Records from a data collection
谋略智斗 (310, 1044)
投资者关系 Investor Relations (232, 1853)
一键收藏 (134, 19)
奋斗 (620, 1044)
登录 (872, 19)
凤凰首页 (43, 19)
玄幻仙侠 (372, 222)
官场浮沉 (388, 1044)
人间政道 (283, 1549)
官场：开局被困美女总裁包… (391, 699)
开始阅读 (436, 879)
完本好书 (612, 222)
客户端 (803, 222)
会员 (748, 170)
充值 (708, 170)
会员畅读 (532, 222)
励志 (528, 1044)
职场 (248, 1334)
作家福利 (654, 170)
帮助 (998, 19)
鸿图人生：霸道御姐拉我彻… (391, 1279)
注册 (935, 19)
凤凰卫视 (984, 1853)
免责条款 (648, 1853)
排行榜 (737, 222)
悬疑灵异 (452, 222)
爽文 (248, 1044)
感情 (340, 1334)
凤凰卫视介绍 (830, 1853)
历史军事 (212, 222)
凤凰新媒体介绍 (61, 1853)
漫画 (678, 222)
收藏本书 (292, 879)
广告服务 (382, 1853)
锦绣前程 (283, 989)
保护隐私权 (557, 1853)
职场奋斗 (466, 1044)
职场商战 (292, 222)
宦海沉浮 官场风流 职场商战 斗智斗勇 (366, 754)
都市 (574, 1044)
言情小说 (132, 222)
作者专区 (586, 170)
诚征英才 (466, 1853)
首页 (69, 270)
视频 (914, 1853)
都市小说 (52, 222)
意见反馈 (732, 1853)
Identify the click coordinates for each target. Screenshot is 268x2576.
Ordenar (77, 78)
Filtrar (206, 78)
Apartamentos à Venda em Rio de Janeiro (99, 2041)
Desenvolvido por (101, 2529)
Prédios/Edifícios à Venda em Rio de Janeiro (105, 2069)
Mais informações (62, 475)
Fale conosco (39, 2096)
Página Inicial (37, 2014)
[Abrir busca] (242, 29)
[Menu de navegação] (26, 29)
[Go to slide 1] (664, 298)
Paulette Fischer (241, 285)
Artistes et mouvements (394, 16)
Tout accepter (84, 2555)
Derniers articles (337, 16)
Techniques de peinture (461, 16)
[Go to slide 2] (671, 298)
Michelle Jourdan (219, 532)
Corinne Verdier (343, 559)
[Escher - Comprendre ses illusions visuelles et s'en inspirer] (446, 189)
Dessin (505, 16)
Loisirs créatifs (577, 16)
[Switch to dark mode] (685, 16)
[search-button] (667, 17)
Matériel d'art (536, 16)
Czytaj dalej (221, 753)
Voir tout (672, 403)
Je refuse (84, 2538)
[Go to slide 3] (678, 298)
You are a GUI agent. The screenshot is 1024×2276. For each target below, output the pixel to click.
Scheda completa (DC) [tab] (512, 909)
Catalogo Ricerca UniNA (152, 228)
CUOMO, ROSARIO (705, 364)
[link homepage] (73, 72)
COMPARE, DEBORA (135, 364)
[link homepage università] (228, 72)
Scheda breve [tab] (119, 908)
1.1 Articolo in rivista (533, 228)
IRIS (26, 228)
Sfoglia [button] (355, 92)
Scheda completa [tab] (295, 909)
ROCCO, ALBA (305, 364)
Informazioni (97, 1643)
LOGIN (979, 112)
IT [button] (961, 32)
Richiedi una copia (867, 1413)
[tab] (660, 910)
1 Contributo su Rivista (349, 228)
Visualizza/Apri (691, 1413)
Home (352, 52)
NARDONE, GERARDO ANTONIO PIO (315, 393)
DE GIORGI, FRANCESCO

_Problem statement_
Give again exactly, and only, the lines above starting at the one with "爽文 (248, 1044)" and ending at the one with "意见反馈 (732, 1853)".

_Task output_
爽文 (248, 1044)
感情 (340, 1334)
凤凰卫视介绍 (830, 1853)
历史军事 (212, 222)
凤凰新媒体介绍 (61, 1853)
漫画 (678, 222)
收藏本书 (292, 879)
广告服务 (382, 1853)
锦绣前程 (283, 989)
保护隐私权 (557, 1853)
职场奋斗 (466, 1044)
职场商战 (292, 222)
宦海沉浮 官场风流 职场商战 斗智斗勇 (366, 754)
都市 (574, 1044)
言情小说 (132, 222)
作者专区 (586, 170)
诚征英才 (466, 1853)
首页 (69, 270)
视频 (914, 1853)
都市小说 (52, 222)
意见反馈 (732, 1853)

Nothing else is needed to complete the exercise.